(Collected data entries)
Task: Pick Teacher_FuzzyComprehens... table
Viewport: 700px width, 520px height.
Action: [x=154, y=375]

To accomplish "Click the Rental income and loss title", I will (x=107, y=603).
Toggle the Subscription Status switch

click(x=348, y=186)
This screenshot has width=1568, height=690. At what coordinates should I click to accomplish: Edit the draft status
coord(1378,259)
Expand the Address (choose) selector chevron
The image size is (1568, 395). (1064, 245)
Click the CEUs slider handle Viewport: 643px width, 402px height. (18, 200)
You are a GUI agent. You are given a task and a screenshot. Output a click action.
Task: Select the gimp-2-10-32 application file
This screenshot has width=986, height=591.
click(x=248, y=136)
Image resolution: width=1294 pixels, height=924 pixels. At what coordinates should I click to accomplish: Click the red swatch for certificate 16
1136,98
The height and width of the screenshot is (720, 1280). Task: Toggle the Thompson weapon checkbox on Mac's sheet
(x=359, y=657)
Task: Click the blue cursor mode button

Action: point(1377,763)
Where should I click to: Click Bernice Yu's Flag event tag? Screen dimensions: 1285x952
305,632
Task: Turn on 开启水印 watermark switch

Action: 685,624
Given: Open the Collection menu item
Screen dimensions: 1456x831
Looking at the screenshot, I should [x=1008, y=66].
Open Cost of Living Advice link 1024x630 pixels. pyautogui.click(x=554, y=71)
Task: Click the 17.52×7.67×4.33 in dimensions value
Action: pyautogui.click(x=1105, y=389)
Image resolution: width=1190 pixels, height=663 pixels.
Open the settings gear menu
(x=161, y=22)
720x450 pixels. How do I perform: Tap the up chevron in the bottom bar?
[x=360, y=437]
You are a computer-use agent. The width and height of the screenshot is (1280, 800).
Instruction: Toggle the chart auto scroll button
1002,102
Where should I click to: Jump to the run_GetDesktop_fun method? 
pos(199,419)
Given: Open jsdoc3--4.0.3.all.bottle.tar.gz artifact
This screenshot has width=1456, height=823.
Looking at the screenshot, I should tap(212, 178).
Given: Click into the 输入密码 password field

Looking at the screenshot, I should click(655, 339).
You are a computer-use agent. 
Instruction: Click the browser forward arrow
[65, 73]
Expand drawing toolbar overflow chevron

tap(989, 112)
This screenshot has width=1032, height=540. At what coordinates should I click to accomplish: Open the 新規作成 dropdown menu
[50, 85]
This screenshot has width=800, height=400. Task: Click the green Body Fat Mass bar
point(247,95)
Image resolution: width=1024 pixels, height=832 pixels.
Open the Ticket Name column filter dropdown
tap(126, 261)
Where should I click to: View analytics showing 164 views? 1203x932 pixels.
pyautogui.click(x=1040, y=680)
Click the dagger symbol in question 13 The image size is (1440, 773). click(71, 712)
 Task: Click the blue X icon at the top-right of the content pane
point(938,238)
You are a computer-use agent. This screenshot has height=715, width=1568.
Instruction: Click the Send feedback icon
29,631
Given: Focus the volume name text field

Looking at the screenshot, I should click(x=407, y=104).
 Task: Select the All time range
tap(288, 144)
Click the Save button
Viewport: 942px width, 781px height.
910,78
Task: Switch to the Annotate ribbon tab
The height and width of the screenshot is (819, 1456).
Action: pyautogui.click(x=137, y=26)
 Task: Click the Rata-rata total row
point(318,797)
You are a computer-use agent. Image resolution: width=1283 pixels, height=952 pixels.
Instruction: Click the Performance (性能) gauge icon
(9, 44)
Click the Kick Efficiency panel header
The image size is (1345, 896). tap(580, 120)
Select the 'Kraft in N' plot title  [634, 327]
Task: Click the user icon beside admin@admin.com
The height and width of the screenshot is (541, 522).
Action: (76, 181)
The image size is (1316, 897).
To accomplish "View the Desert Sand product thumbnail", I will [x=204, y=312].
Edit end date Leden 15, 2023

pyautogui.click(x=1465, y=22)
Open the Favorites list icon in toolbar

= What you will do =
In the records above, locate the lines holding the word "title". Copy each of them.

= Answer to this problem =
To accomplish "Click the Rental income and loss title", I will (x=107, y=603).
Select the 'Kraft in N' plot title  [634, 327]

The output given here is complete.